> Instructions for the task
Among the entries that follow, the required portion opens with the line containing "How do I perform: Collapse" and closes with the line containing "You are a computer-use agent. Viewport: 1211px". Give that portion again exactly, and nothing else.

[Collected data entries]
• • • • •
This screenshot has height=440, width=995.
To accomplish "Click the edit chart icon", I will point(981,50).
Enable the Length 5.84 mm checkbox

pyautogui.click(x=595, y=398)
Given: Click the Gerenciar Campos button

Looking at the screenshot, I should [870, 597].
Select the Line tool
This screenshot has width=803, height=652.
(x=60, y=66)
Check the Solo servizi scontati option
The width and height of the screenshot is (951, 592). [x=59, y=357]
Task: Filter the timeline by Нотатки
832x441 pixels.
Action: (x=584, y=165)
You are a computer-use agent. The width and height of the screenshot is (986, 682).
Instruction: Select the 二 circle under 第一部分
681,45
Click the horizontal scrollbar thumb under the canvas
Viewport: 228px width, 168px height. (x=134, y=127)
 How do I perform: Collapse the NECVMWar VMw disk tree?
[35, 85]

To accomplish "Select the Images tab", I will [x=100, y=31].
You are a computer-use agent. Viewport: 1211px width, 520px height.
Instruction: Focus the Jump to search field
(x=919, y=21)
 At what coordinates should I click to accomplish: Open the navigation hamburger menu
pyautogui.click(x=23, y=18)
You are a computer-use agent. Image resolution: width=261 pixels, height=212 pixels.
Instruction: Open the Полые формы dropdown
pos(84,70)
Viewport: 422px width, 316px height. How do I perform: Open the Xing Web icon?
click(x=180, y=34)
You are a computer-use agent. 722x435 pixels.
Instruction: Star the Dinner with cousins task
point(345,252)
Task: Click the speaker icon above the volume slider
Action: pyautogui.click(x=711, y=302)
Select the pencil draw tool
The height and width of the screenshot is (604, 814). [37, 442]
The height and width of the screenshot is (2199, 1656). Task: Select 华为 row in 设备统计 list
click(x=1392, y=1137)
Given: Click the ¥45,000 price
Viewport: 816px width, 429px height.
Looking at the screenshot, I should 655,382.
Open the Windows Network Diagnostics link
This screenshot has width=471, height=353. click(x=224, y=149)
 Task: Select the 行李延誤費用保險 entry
• • • • •
> Your solution
 How do I perform: Collapse the NECVMWar VMw disk tree?
[35, 85]

To accomplish "Select the Images tab", I will [x=100, y=31].
You are a computer-use agent. Viewport: 1211px width, 520px height.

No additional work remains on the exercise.